I am likely to vote DEFER on this document.  I really want to put a
longer hold on it, but I guess I will do that with a DISCUSS if needed.

Here is the political situation.  The LDAP folks have been trying to
figure out the best way to store certificates and CRLs.  This document is
the winning proposal, but the other proposal is not going away quietly.
I really want there to be only one answer.  The alternate proposal wants
to publish their solution as either Informational or Experimental.  I am
strongly opposed.
could you go into a little more detail here, please?
I scanned draft-zeilenga-ldap-user-schema-06 several ways, and could find no references (nil, nada, zero, none) to certificates and CRLs.

If you quote the names of the drafts (both!) that talk about certificates and CRLs, I can probably figure out what you're talking about, having helped muddy those waters before, but at the moment I just can't figure out the linkage.
There are some companion documents:
draft-klasen-ldap-x509certificate-schema-01
draft-legg-ldapext-component-matching-10
rfc3377

There may be more, too. I am having a real problem getting my hands around all of the parts. It would help me if the working group had requested publication of the block of related documents at one time, but of course, to the LDAP folks, certificates and CRLs are a small portion of the overall problem.

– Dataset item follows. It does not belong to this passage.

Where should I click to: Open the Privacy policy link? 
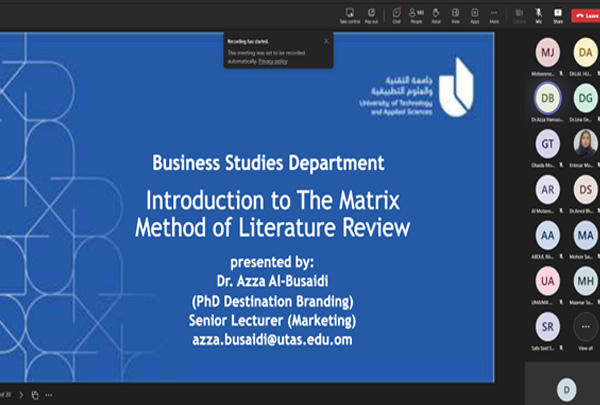coord(272,61)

One aspect that I failed to mention in my original note is a change that was made from LDAPv2 to LDAPv3 in the use of ";binary". This was very poorly specified, and it had two uses. One a transfer syntax and the other as in indicator that the directory should not alter the object in any way between posting and retrieval. This later aspect is important for certificates. If the server applies the basic encoding rules (BER), then the client must decode it and re-encode it with the distinguished encoding rules (DER). It is far better for the original DER to be preserved.

I am getting quite frustrated about this issue. When everyone agrees on the long-term solution, I am reluctant to let alternative short-term solutions achieve RFC status that will cause bloat in clients, interoperability hassles for users, or, more likely, both.

I suspect that this note is not providing all of the clarity that you would like. I really want the working group to solve this issue. They understand this protocol much better than me.

One reason that I think a DEFER vote is appropriate is that it will allow the IESG to discuss this issue at the upcoming retreat, where we will have a much higher bandwidth channel. A face-to-face dialogue is probably desireable.